Benches for http webservers in different languages

Hi,

I am testing out mesh networks, in terms of features and perf cost.
I started out with the easiest to deploy out there: linkerd v2 :).

I did open a repo with multiple scenarios and benches: https://github.com/vincentserpoul/meshes

My problem is that from the benches I ran (i ran them multiple times), it seems the perf cost is far from negligible:


(see go, rust and springboot results).

The web server is reduced to a minimum, one handler, waiting 26ms and writing a string as a response.

The bench are launched from within the cluster, using rakyll/hey.
You can run the bench yourself (cluster set up locally with k3d or digital ocean) with the cluster.sh.

The bench scripts are located in the scenarios folder.
the web servers are located in the application folder.

Am I missing anything here? Config? the server response is too fast?

hey @vise thanks for this info. It’s really interesting.

I’d love to see it within the context of the other service meshes that you plan to test. There was a larger scale test run by Kinvolk last year that has some interesting detail when comparing Linkerd with another service mesh.

Can you share more info about your testing methodology? As you can expect, there is always going to be latency added with any service mesh. I suspect that the additional time that is required to encrypt/decrypt the traffic between the services.
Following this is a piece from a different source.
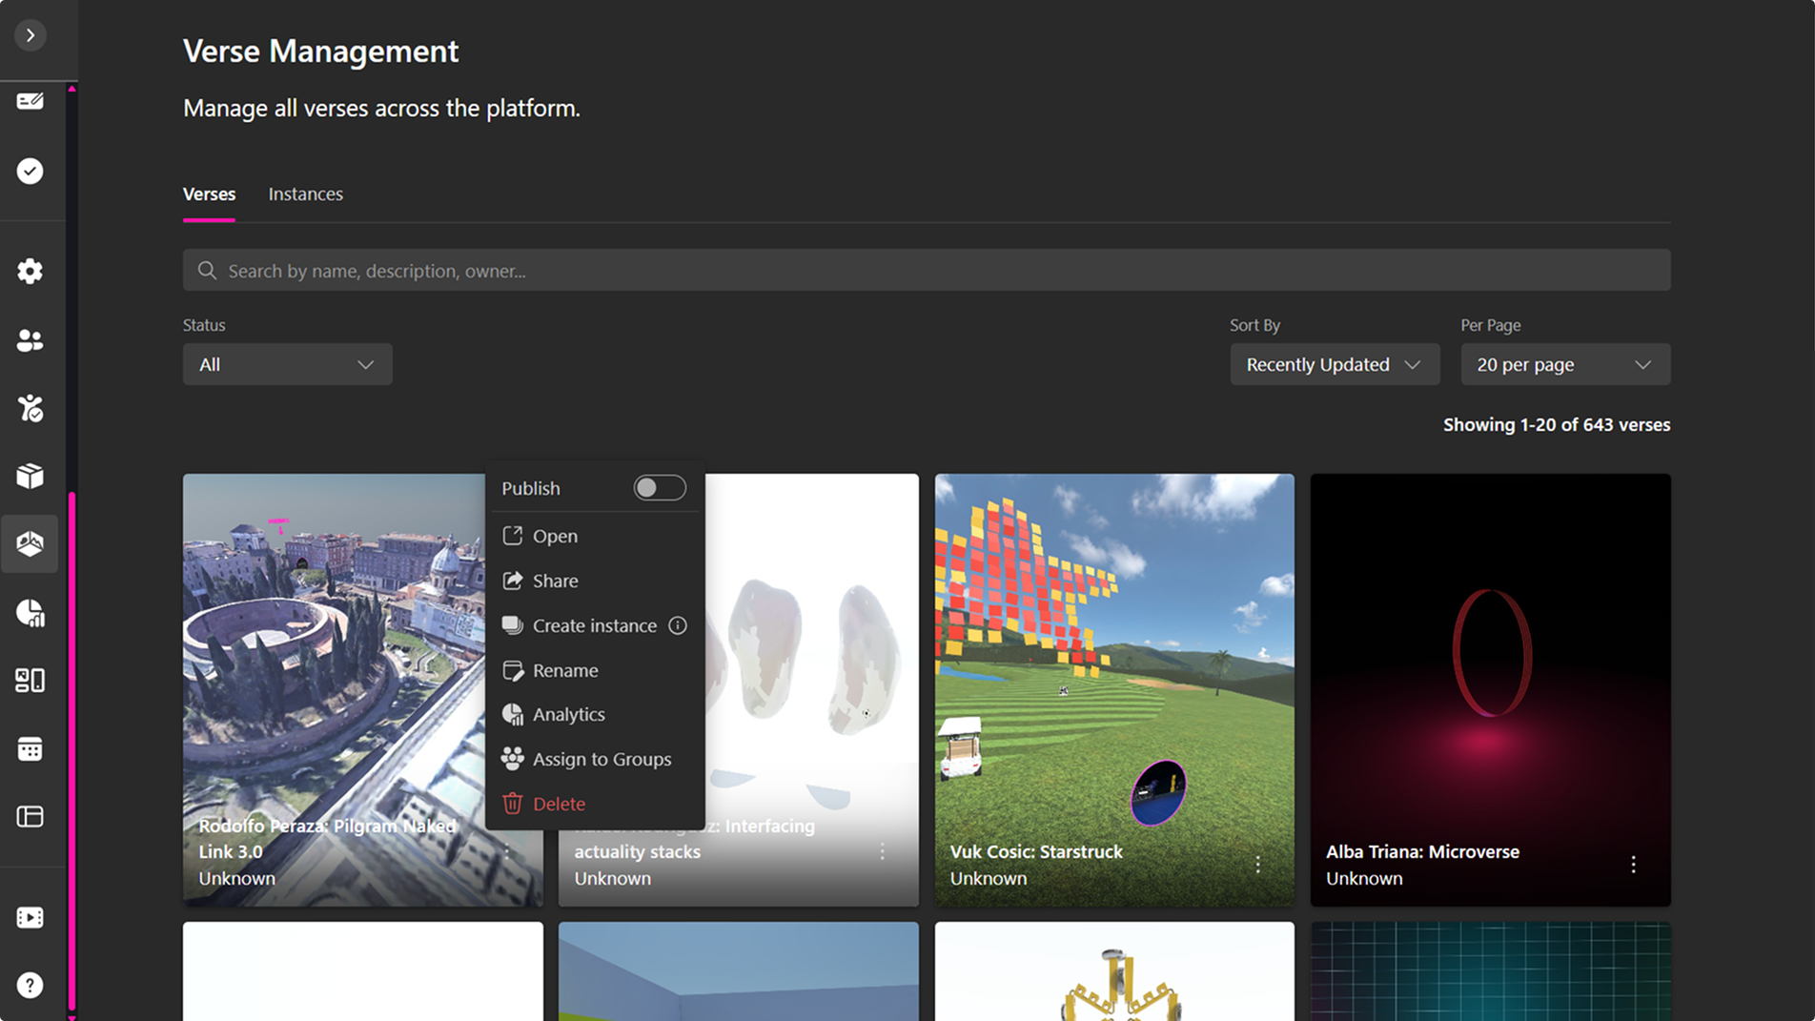This screenshot has width=1815, height=1021.
Task: Click the sidebar calendar icon
Action: (x=31, y=749)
That’s a simple tradeoff of security for performance.

That being said, can you share the details of the performance metrics from the grafana and prometheus dashboards?

That would be really helpful in understanding the data.

for the testing methodology:
I run 1M reqs with 500 concurrent workers from one “bench pod” to one of the webservers tested (webserver running with 6 replicas, 10 nodes k8s cluster).
I respawn the cluster every time, starts by preheating the service, launch bench without linkerd, then install linkerd on the cluster, inject linkerd, preheat the service again, and relaunch the bench.

For the expectations, i definitely agree that security and functionalities have a cost.

Which metrics would you be interested in exactly?

This sounds like a case where distributed tracing will help to understand the timings. You will have to instrument the web server logic with OpenCensus telemetry in order to get the span info from the web server.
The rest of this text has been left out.